New York’s 22-member Climate Action Council has released its long-awaited blueprint for how the state can achieve the requirements of the 2019 Climate Leadership and Community Protection Act, or CLCPA.

The CLCPA mandates that New York reduce greenhouse gas emissions (GHG) statewide by 40% by 2030. By the same year, the law mandates that 70% of all electricity generated in New York be renewable.

The Climate Action Council’s blueprint was informed by eight different advisory panels that are comprised of state commissioners, experts and stakeholders.

More on the advisory panels can be found here.

Council member Dr. Robert Howarth, a professor of ecology and environmental biology at Cornell University, discussed the just-released document with Capital Tonight. 

“It lays out the blueprint whereby we can meet these (climate) goals. It’s a realistic plan. It’s an ambitious plan. But it’s a doable plan,” he said. 

While the scoping document addresses transportation, agriculture, land use, power generation, waste, industry and a “Just Transition," the biggest challenge for the state of New York when it comes to GHG emissions is heating buildings.

“A third of the greenhouse gas emissions in the state are coming from heating our homes and our buildings,” Howarth explained. “So we need to move away from fossil fuels and we need to do so aggressively.
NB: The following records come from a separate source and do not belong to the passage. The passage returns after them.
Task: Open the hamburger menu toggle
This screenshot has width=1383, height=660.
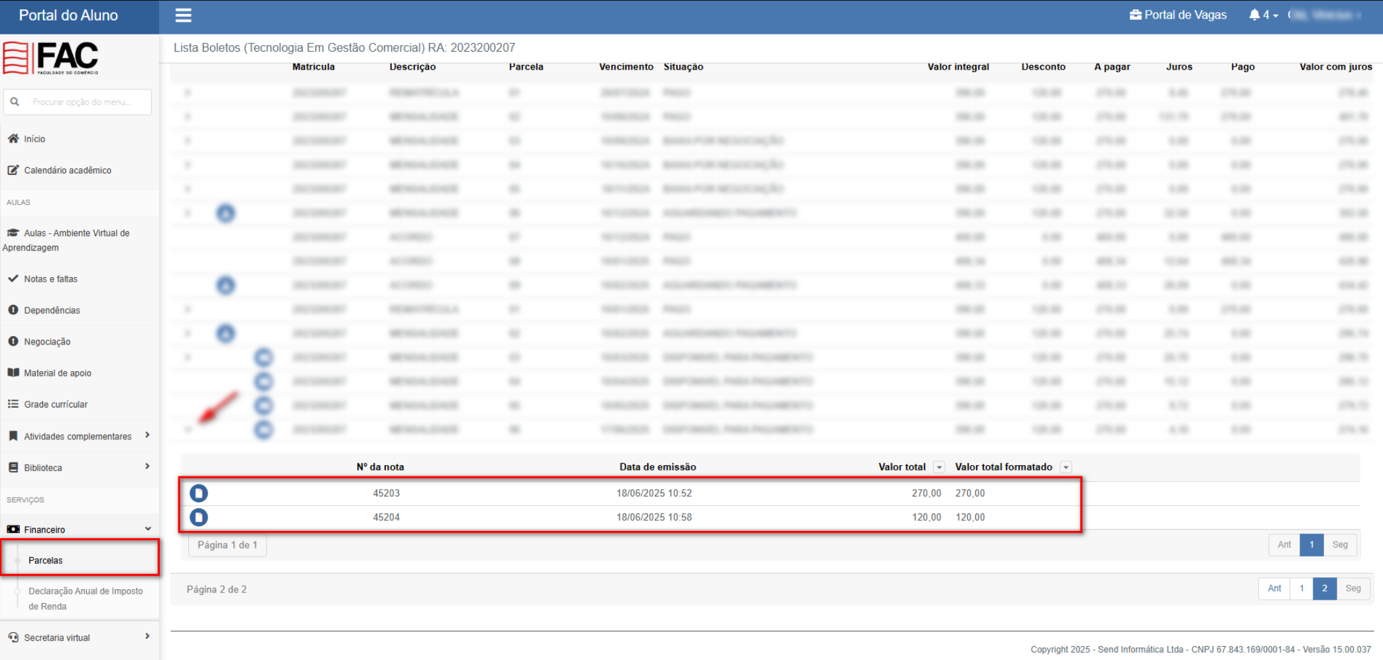Action: click(184, 15)
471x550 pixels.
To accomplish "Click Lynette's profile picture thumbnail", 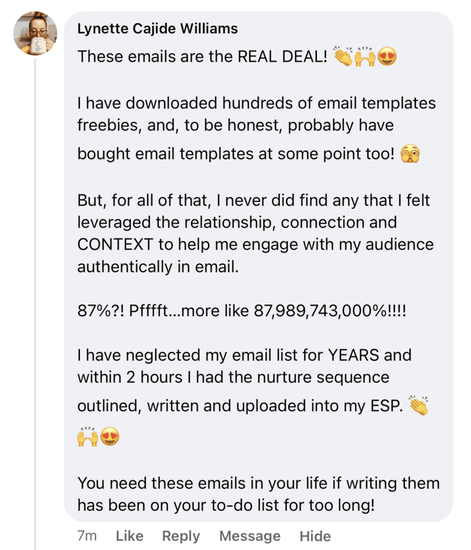I will point(35,33).
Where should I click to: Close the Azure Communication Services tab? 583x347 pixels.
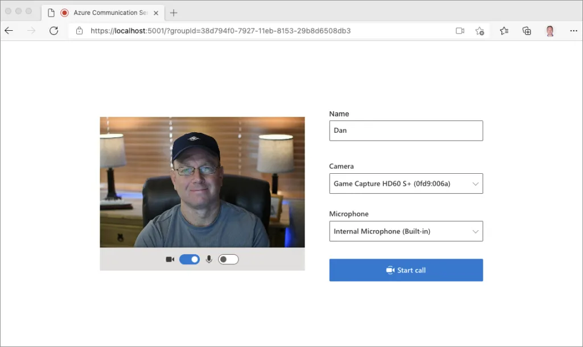point(156,13)
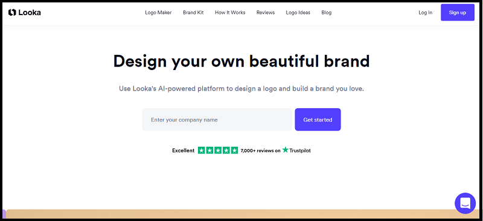Focus the company name input field
Screen dimensions: 483x221
click(x=217, y=120)

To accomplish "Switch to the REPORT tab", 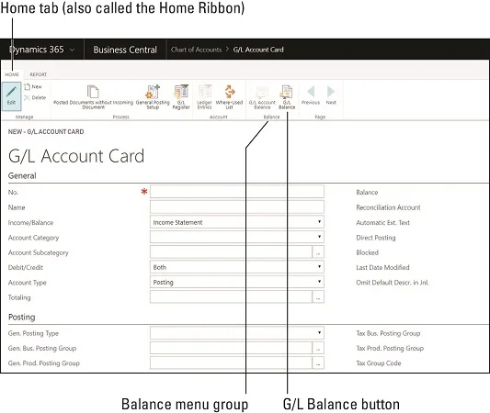I will pyautogui.click(x=38, y=74).
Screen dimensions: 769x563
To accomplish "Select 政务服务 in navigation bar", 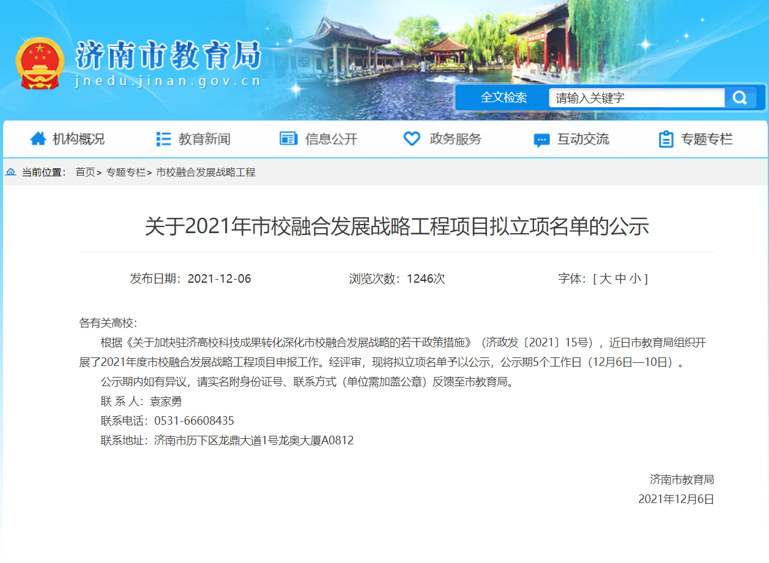I will tap(456, 139).
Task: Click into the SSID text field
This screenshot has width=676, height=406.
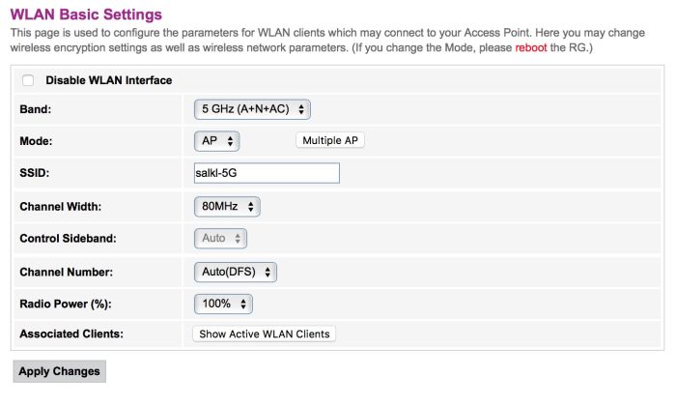Action: (x=267, y=173)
We need to take up beneficial electrification.”

What Howarth is talking about is replacing the fossil fuels many use to heat their homes with either heat pumps or electricity powered by renewables. 

The CAC’s implementation plan calls for eliminating the use of fossil fuels, including natural gas, oil and propane in any new home construction by 2025. For multi-family homes and commercial buildings, fossil fuels would be prohibited by 2030.  

The plan also calls for an ambitious retrofitting of existing homes. 

“We’ve got 6 million homes in this state that need to be retrofitted, so that’s a challenge,” Howarth said. 

For the next 120 days, the CAC’s draft scoping document is out for public comment. The final plan is scheduled to be released by December 2022.